Por la tarde ya estaban llamando a mi puerta.

Cody Jenkins irrumpió furioso.
“¡Nos abandonaste!”
“Sal de mi casa”, dije con calma.
Siguieron amenazas. Promesas de consecuencias.
Cerré la puerta.
Tres días después, el periódico publicó un artículo que me retrataba como un villano.
Se habían hecho públicos.
Gran error.
La víspera de Navidad, llegué a su cena con pruebas.
Registros bancarios.
Recibos.
Cinco años de verdad.
Doce invitados. Doce paquetes.
La habitación se giró hacia ellos.
Me fui mientras su imperio social se derrumbaba detrás de mí.
En marzo llegó el aviso de ejecución hipotecaria.
Michael apareció semanas después, destrozado.
"Lo siento", dijo.
“Lo sé”, respondí.
"Necesito ayuda."
—No —dije con suavidad—. Necesitas responsabilidad.

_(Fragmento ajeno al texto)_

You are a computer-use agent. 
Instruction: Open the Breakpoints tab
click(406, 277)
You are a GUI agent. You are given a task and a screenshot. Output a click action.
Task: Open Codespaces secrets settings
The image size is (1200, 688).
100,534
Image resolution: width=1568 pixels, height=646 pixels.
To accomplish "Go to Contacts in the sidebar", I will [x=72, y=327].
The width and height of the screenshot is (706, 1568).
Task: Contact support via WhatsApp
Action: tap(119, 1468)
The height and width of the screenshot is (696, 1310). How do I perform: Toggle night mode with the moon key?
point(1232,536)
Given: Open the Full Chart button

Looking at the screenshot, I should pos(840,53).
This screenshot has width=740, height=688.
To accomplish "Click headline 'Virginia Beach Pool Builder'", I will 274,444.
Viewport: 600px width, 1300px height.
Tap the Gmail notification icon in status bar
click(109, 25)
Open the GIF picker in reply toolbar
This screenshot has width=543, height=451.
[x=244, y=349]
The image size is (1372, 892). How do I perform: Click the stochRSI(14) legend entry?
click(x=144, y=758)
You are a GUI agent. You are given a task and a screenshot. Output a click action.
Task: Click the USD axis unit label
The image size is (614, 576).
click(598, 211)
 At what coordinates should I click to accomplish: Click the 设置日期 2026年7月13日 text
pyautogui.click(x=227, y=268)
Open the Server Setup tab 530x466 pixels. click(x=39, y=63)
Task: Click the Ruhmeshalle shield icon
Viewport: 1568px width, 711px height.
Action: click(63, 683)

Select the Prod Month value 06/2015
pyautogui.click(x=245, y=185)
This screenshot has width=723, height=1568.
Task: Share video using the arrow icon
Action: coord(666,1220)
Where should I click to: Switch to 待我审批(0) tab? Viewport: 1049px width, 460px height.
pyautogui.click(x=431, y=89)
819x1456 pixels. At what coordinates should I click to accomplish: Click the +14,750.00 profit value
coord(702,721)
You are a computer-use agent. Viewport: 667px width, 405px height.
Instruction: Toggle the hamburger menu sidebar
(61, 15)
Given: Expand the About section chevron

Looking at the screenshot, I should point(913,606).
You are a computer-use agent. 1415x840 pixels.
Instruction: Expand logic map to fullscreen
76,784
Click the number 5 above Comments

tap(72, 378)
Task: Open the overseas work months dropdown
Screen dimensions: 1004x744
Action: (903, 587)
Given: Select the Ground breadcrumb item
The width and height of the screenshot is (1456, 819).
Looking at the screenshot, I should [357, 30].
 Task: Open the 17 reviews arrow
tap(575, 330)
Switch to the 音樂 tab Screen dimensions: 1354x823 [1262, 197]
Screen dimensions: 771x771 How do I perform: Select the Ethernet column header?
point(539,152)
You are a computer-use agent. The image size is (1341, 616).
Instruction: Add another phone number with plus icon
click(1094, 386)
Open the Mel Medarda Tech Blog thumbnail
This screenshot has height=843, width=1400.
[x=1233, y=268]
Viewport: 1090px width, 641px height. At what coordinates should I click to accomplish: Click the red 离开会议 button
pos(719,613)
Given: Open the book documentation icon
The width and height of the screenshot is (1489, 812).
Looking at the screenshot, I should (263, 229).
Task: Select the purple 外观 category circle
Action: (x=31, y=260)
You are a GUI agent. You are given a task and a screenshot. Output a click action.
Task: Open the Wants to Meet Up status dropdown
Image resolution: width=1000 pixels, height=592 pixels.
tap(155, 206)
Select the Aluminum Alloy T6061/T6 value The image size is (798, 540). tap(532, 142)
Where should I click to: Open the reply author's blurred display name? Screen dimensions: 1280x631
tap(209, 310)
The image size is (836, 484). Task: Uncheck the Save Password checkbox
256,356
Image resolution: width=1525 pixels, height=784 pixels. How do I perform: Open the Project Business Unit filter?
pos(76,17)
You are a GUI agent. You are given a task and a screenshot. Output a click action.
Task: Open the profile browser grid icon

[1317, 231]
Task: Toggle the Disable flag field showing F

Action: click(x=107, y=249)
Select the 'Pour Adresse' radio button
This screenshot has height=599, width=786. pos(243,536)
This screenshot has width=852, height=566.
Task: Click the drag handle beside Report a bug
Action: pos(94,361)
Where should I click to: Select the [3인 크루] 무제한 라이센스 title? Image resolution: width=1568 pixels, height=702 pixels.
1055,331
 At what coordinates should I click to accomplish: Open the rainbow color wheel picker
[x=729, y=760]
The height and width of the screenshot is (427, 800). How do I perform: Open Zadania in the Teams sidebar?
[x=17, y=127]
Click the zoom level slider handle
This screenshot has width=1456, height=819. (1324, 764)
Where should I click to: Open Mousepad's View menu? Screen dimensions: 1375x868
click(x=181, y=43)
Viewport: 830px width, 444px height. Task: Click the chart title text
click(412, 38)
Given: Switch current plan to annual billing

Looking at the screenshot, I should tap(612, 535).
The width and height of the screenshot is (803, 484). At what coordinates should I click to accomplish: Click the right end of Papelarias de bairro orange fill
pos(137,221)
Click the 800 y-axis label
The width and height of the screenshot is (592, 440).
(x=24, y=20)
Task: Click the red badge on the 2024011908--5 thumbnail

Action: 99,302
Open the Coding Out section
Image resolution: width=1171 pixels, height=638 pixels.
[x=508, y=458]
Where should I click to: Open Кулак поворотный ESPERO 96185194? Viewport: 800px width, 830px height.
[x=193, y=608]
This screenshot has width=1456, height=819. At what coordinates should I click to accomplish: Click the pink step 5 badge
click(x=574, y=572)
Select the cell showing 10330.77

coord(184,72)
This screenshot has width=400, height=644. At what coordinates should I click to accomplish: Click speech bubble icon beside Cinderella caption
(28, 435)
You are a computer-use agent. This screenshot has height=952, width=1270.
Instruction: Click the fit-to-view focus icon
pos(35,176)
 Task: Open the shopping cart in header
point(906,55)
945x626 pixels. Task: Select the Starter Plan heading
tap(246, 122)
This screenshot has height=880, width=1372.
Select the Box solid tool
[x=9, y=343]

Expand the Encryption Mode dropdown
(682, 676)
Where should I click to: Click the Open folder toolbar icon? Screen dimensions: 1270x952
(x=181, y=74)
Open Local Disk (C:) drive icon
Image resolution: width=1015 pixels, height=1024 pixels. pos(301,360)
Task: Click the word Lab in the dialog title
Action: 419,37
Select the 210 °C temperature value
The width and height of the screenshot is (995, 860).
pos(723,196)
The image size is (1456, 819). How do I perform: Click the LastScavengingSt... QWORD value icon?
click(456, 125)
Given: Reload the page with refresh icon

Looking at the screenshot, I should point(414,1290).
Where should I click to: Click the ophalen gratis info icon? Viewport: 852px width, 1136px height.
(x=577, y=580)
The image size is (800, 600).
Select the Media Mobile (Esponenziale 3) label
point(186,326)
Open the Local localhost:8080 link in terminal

Hablamos honestamente por primera vez en años.
Se fue más ligero. Yo también.
La primavera llegó a Spokane.
Lo mismo ocurrió con la paz.
Aprendí que la familia no es sangre.
Es quién te elige, sin condiciones.
Y finalmente terminé de pagar por asientos en un espectáculo en el que no me permitían subir al escenario.